Director-first organization. In retrospect this seems obvious. At the time, every other platform that had ever tried to organize music video had done it by artist or by label. We were told several times in the first year that "people search for artists, not directors." This is true, and we have artist search. But the director page turned out to be the most useful thing in the archive — more useful than we expected, used in ways we didn't anticipate. More on this below.
Keeping it small.} We've been offered money twice. Not large amounts, but enough to change what we could build. Both times we said no, because both times it came with conditions that would have pushed us toward growth metrics rather than archival quality. Staying small means staying slower, but it also means we control what we do. We're happy with this trade.
What we got wrong
The forum. We built the members forum as a text-only space with threaded discussions and minimal features. For the first two years, it worked well. Then it stopped working well, for reasons we still don't fully understand. Traffic dropped, discussion became shallower. We spent about six months trying different moderation approaches, thread formats, weekly prompts. Nothing really moved the needle. The forum is still there and still used, but it's not the community hub we imagined it would be. If we were starting over, we'd build something different — probably more email-based.
The mobile experience. We knew from the start that we were building a web application and that mobile would be secondary.
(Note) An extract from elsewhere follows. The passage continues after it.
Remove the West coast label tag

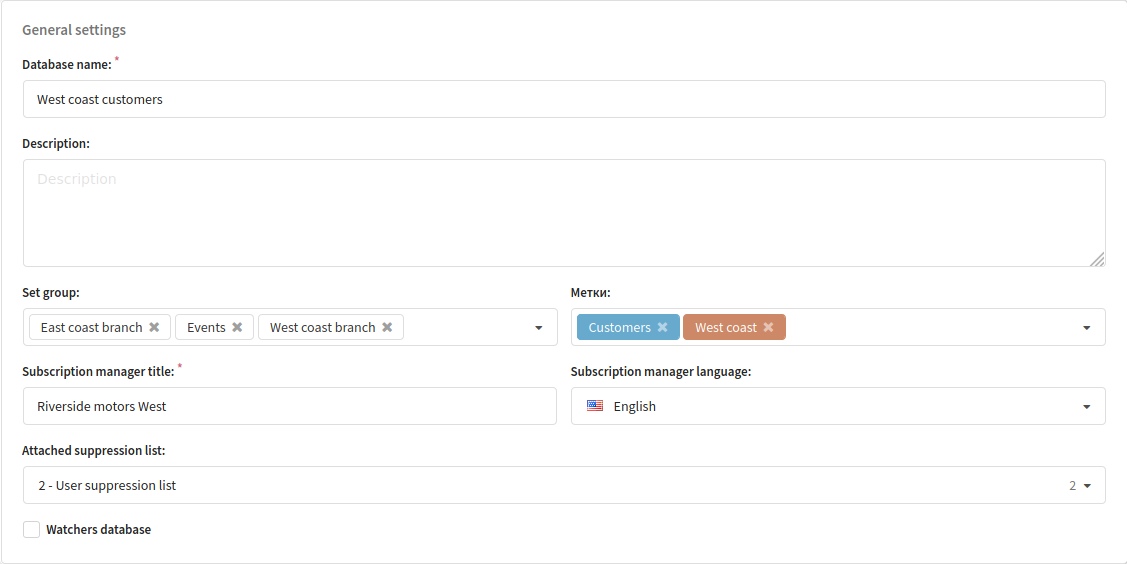tap(768, 328)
What we didn't anticipate is how often people watch music video on their phones — specifically, how often they discover a video they want to watch properly on their phone and then watch it on a phone anyway, because that's where they are. The mobile experience is functional but not good. This is something we're actively working on improving.
The director interview programme. We launched this in 2022 with high ambitions. We'd do eight to ten long-form written interviews per year, published exclusively on SpectraVid, with directors whose work was underrepresented in mainstream criticism. The reality: we've done twelve interviews in three years. The bottleneck is time — coordinating interviews, transcribing and editing them, getting approval from the directors. It takes longer than we expected, and we've been unwilling to do it badly. We still believe in the programme; we're more realistic now about the pace.
The things that surprised us
The academic use of the archive has been the most unexpected development. We knew we were building something that would be useful to researchers — that was part of the point — but we thought it would be useful mainly as a viewing platform. What we found is that the metadata is what researchers actually use: the director credits, the dating, the source notes, the classification methodology for visual albums. Three PhD theses have cited the archive in the last two years. A film school in the Netherlands has used our director pages as a teaching resource.
The geographic spread of the membership also surprised us. We assumed the members would be primarily European, with some North American representation. In practice, we have significant membership communities in Japan, South Korea, Brazil, Australia, and Nigeria. The Nigerian community in particular has been a remarkable source of archive contributions — material we had no other way of finding.
Directors submitting their own work surprised us too. When we opened a channel for director submissions in 2021, we expected a trickle. We got a flood. Apparently many directors have old work that's effectively lost — hosted on dead Vimeo accounts, on hard drives they no longer have, on YouTube channels they can't access — and the existence of a place that would host it properly and credit them as its author was something they'd been looking for.
Where we're going
The honest answer is: roughly where we are, but better. We're not trying to be larger. We are trying to be more complete — more of the history of the form, better documented, more international in its coverage. We're going to try to fix the mobile experience this year. We're going to keep the interview programme at a realistic pace rather than the ambitious one we originally imagined.
The thing we're most interested in, looking ahead, is the question of what happens to music video as the form continues to evolve. The line between a music video and a short film continues to blur. The line between a visual album and a film continues to blur. We don't know exactly where those lines will end up, but we're paying attention.
Thank you to everyone who's been part of this, especially the members who've contributed archive material, curatorial notes, and general patience over five years. You built this with us.